▶ _What is expected_:
In your reply, reproduce every line of the data without any alteration.

[Data for review — start]

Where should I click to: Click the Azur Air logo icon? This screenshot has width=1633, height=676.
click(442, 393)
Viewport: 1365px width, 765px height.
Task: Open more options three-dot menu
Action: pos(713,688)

[Data for review — finish]

▶ _Exercise response_:
Where should I click to: Click the Azur Air logo icon? This screenshot has width=1633, height=676.
click(442, 393)
Viewport: 1365px width, 765px height.
Task: Open more options three-dot menu
Action: pos(713,688)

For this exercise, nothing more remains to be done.